[Saved data entries]
▬▬▬
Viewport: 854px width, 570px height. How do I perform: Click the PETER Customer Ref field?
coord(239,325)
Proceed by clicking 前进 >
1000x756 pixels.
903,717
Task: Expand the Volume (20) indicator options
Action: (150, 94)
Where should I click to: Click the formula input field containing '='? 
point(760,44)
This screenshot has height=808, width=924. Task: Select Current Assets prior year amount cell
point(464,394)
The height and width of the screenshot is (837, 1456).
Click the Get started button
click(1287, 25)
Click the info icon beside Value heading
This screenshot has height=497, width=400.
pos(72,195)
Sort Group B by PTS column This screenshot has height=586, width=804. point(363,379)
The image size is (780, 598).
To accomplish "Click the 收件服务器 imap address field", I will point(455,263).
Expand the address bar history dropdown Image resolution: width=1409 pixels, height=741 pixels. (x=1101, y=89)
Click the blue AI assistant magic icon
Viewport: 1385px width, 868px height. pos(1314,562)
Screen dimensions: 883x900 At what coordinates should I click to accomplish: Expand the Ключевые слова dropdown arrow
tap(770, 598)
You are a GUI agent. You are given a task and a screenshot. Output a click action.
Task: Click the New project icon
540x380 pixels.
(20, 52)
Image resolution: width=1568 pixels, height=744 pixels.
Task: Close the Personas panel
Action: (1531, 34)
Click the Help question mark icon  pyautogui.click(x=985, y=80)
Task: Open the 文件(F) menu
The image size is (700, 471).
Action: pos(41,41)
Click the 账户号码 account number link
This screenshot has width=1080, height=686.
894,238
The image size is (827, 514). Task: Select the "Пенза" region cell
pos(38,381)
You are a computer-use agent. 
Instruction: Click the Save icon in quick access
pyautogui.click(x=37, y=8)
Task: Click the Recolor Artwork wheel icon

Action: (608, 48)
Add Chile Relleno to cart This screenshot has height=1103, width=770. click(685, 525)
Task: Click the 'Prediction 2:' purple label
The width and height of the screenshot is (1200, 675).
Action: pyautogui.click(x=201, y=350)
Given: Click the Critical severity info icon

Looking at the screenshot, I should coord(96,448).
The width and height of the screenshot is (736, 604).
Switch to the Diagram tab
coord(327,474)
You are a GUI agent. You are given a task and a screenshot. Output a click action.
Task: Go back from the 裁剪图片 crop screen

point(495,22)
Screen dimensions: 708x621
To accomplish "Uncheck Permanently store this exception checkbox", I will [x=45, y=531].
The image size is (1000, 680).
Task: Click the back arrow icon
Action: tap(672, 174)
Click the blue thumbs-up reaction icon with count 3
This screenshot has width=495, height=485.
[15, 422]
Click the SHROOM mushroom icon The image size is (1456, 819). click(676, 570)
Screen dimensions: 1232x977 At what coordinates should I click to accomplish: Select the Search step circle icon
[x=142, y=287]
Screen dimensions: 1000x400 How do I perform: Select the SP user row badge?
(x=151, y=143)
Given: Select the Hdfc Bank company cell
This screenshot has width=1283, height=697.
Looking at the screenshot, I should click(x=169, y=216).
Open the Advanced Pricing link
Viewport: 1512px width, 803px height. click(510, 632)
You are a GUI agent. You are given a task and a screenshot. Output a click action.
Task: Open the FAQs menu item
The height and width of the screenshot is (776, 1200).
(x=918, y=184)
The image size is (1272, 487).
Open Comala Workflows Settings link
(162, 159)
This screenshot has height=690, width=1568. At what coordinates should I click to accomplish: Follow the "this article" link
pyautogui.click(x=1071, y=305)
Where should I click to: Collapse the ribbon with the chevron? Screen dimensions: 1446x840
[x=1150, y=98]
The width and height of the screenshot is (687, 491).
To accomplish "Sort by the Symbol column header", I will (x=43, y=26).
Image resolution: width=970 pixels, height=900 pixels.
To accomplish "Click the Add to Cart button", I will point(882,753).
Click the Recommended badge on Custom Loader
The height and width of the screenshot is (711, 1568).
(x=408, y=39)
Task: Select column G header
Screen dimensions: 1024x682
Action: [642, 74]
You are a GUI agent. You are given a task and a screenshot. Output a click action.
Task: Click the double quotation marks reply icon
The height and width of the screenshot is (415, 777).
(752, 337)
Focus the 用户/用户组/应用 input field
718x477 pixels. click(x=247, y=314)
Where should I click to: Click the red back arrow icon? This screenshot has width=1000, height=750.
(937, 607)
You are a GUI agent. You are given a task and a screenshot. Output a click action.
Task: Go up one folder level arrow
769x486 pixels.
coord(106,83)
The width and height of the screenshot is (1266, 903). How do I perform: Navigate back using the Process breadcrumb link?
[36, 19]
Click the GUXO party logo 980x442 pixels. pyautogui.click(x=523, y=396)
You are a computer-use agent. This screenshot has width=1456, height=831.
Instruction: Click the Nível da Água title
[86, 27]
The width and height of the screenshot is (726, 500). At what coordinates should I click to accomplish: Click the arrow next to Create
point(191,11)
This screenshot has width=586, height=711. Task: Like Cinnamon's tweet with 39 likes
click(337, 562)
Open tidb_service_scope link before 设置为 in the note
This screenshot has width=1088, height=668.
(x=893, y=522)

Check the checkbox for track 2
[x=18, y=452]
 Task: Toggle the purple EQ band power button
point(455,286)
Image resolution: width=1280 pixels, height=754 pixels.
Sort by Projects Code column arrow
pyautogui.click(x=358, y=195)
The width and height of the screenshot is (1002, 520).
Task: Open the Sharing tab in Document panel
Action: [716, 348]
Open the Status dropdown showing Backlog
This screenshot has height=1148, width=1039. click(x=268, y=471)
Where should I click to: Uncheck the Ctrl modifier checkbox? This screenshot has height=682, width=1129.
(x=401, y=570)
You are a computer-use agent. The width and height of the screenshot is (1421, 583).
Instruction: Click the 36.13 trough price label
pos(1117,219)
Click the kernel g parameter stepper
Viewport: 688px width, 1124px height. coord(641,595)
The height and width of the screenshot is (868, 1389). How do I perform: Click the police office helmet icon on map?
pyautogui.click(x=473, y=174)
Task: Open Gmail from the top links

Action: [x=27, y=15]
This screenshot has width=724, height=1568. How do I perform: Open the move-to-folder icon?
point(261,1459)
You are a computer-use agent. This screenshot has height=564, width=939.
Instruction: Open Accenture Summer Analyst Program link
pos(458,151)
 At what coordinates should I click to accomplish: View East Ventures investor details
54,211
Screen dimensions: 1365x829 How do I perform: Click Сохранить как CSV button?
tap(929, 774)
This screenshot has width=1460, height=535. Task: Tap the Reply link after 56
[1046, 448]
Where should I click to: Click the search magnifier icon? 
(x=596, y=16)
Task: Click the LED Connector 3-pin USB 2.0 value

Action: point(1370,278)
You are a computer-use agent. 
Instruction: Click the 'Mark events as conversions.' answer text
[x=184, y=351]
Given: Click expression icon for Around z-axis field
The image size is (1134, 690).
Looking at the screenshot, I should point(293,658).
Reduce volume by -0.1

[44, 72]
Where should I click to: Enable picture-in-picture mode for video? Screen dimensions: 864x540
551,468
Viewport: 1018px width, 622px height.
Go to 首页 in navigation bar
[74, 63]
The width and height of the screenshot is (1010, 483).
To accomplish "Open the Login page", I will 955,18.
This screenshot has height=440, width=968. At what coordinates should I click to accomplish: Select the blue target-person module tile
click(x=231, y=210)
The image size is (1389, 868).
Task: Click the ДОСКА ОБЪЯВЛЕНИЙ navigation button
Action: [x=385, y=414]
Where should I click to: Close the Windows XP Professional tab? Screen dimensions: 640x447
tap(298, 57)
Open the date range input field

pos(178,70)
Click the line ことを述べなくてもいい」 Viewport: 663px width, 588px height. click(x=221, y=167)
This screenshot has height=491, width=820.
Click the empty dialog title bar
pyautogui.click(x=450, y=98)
▬▬▬
§ **Task brief**
Reading through the records above, report each line in which the string "menu" is found.

§ **Reply**
Task: Open the 文件(F) menu
Task: Open the FAQs menu item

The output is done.